The Francis Marion National Forest has been through a lot.
Logging by colonists reduced it to a fraction of its original size. During the Revolutionary War, Gen. Francis "Swamp Fox" Marion ambushed British soldiers with guerilla warfare in the swamps of the forest that bears his name.
It was ravaged by Hurricane Hugo in 1989. Thanks to accidental fires, like the one Congressman Henry Brown (R-S.C.) lit in 2004, chunks of it burn down on a regular basis.
And, according to the National Oceanic and Atmospheric Administration, it gets hit by lightning. A lot. According to NOAA's lightning strike maps, the heaviest concentrations are along the Southeast coast.
Lightning strikes lead to wildfires, which have lead to ecosystems anchored around the Francis Marion's longleaf pines evolving over thousands of years.
Today, the forest is not big enough to let wildfires burn through their natural course.
The USDA Forest Service's "controlled burns" are necessary to keep the forest sustaining its inhabitants, which include such endangered and threatened species as the red-cockaded woodpecker, the American alligator, a variety of rare plants, and the nation's animal totem, the bald eagle. Many of the forest dwellers and the trees themselves thrive in the wake of the flames.
But in the 1990s, the Forest Service scaled back controlled burning from major roadways after motorists were blinded by smoke, causing several accidents.
Today, adding insult to injury, the forest faces a potential assault of real estate development and federal government sell-offs.

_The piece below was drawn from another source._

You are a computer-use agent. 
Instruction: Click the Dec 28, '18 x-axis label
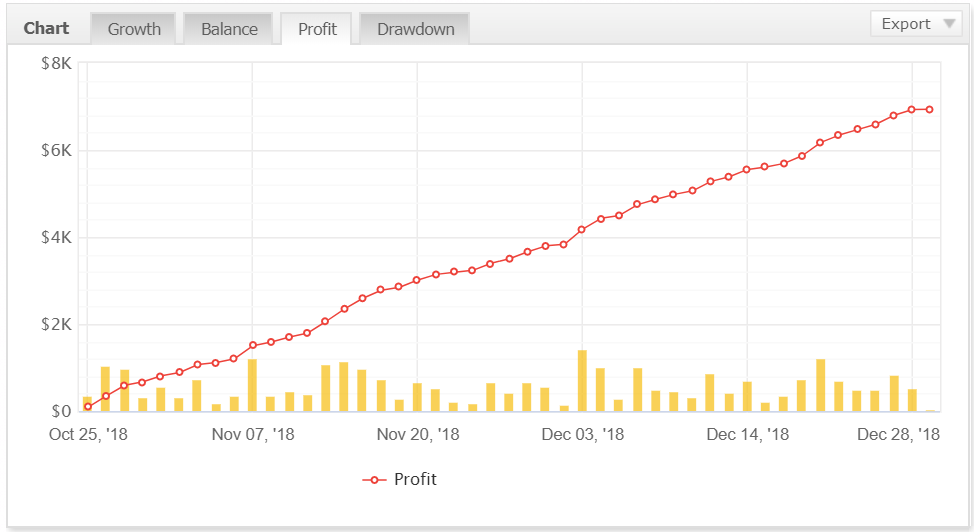(x=898, y=434)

Most of the Francis Marion's 250,000 acres are publicly owned, but not all of them. President Bush has plans to sell off more land to pay for grants to rural communities, and developers are already talking about building. More development would mean less burning to avoid lawsuits. Less burning would also mean an unhealthy forest.
In response, the City of Charleston launched a preemptive strike to thwart developers in and around the forest by signing a regional development pact to not rezone land in and around the forest for higher density housing.

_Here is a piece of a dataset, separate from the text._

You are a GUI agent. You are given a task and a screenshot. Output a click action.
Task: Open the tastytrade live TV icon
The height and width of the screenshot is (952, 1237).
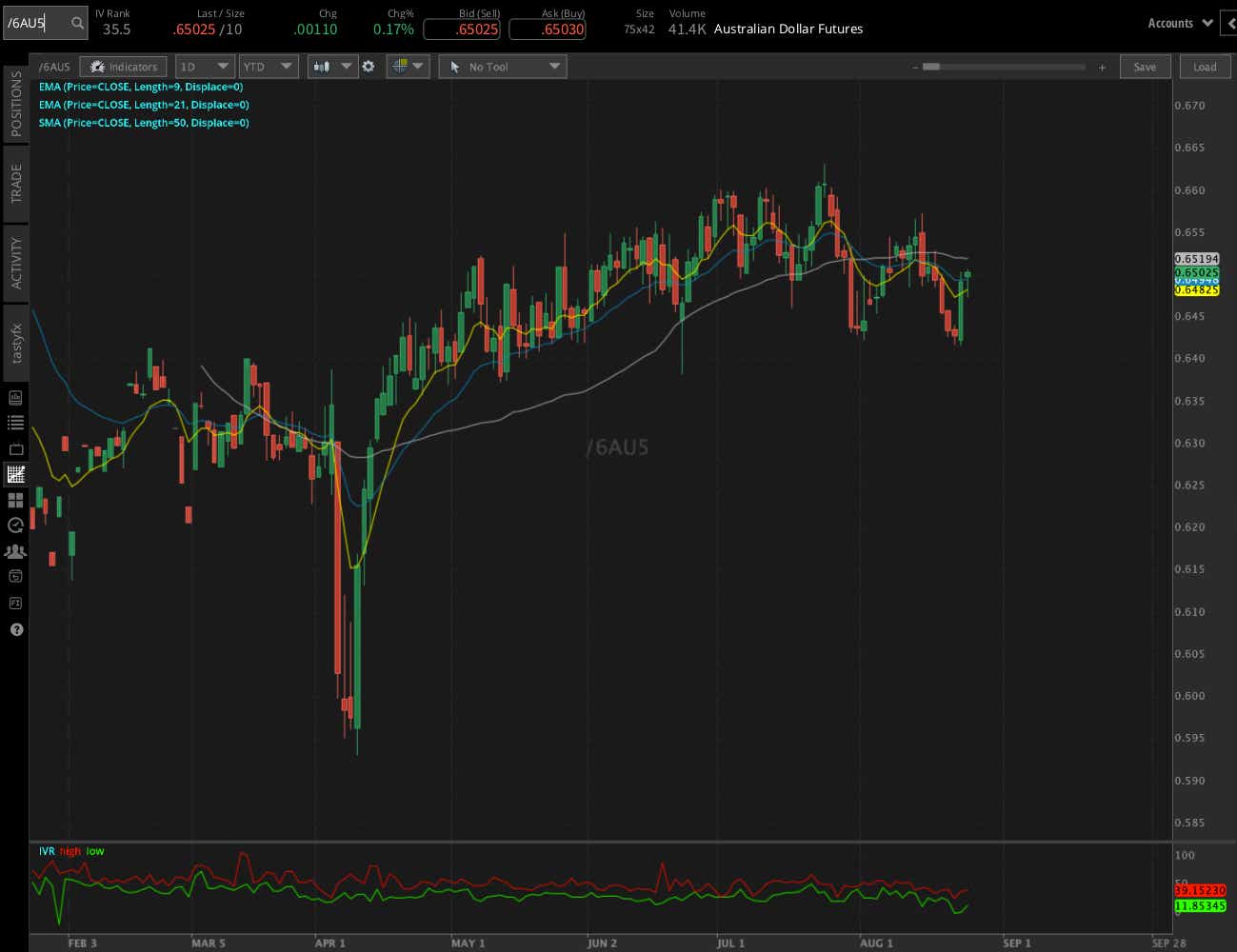click(x=14, y=447)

The pact invokes the memory of President Franklin Roosevelt, who signed legislation marking the land as a national forest in 1936. The new pact demands that responsible parties "must unite to protect this national treasure from the adverse impacts of poorly planned growth and ensure its longevity as a national treasure for future generations."
The "responsible parties" being Charleston, Mt. Pleasant, Charleston County, Berkeley County, McClellanville, and Awendaw, in addition to the Forest Service and local water companies, which have been asked not to run sewer lines to the forest.
So far, the City of Charleston was the only municipality to have signed the agreement.
"We agree with 80 percent of what the pact says," says Awendaw Town Administrator Dan Martin, who adds that the town is still deliberating the issue, despite a recent story in The Post and Courier that claimed its Town Council voted it down unanimously.
Martin says the town, which doesn't welcome large development, won't sign on unless some areas of town receive sewers, and it wants protection from Mt. Pleasant and the City of Charleston annexing land in their direction.
Mark Nix, executive director of the South Carolina Landowners Association, an organization which fights for property rights throughout the state, often putting it at odds with any land use regulations, says his organization has yet to take an official stance on the issue.
"The counties have every right to zone the area," says Nix, adding that he has met with conservationists and biologists to discuss the matter.
Even if none of the other municipalities agree to sign the pact, the water companies are the ones holding the axe. No sewers, and it's no dice for developers.
Waste treatment facilities are expensive to build, and the soil will accommodate only so many septic tanks per acreage. South Carolina Department of Health and Environmental Control regulations will not allow for higher density housing developments without sewer lines to protect the public from its own excrement.
The South Carolina Coastal Conservation League's Jane Lareau says there may be people who will argue that access to sewer lines falls under their property rights. To them, she says, it's "not property rights; it's land speculation." Buying land to make money is a gamble like any other investment, she says.
Lareau went on to say the public should not subsidize developers by having public utilities constructing new sewer lines.
Mt. Pleasant Waterworks general manager Clay Duffie says the utility has yet to decide whether or not they will extend sewage services towards the forest, and the utility will seek public comment before a final decision is made. Even if the water company runs the lines, their customers will not have to foot the bill. Duffie says developers pay impact fees to cover the cost of new lines.
And so it remains uncertain if it will be the forest, or the developers, or the homeowners who'll be on the receiving end of a "controlled burn."